As Facebook moves further toward Zuckerberg’s Metaverse, concerns about the efficiency with which the company addresses hate speech still remain, with employees recently estimating that only around 2% of offending materials are removed by Facebook’s AI screening tools.

According to Wall Street Journal, internal documents from Facebook show an alarming inability to detect hate speech, violent threats, depictions of graphic content, and other “sensitive” issues via their AI screening. This directly contradicts predictions made by the company in the past.

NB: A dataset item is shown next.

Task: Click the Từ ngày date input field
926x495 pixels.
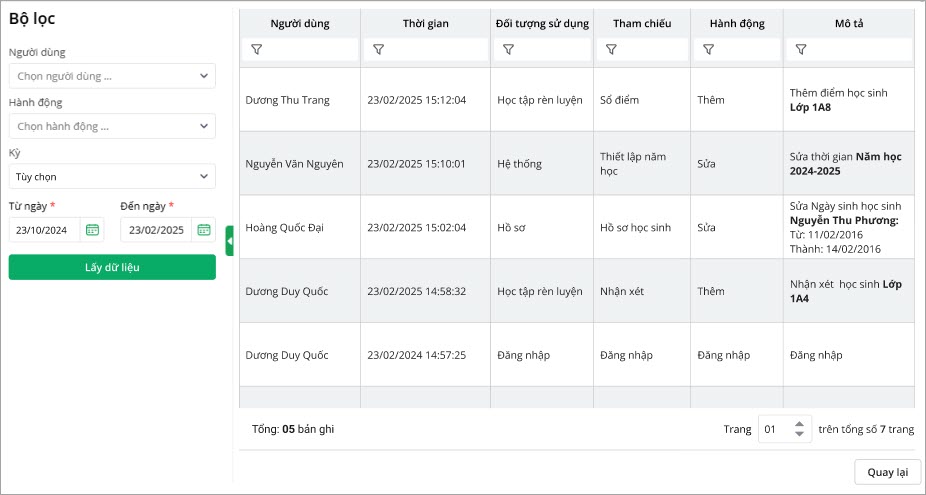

A “senior engineer” also admitted that, in addition to removing only around 2% of inappropriate material, the odds of that number reaching even a numerical majority is extremely unlikely: “Recent estimates suggest that unless there is a major change in strategy, it will be very difficult to improve this beyond 10-20% in the short-medium term.”

The reported efficacy of the AI in question would be laughable were the situation less dire. Reports ranging from AI confusing cockfights and car crashes to inaccurately identifying a car wash video as a first-person shooting are referenced in the internal documents, while far more sobering imagery–live-streamed shootings, viscerally graphic car wrecks, and open threats of violence against transgender children–went entirely unflagged.

Even the system in which the AI works is a source of doubt for employees. “When Facebook’s algorithms aren’t certain enough that content violates the rules to delete it, the platform shows that material to users less often—but the accounts that posted the material go unpunished,” reports Wall Street Journal.

AI has repeatedly been shown to struggle with bias as well. Large Language Models (LLMs)–machine-learning algorithms that inform things like search engine results and predictive text–have defaulted to racist or xenophobic rhetoric when subjected to search terms like “Muslim”, leading to ethical concerns about whether or not these tools are actually capable of resolving things like hate speech.

As a whole, Facebook employees’ doubts about the actual usefulness of AI in removing inappropriate material (and keeping underage users off of the platform) paint a grim portrait of the future of social media, especially as the Metaverse marches steadily forward in mainstream consumption.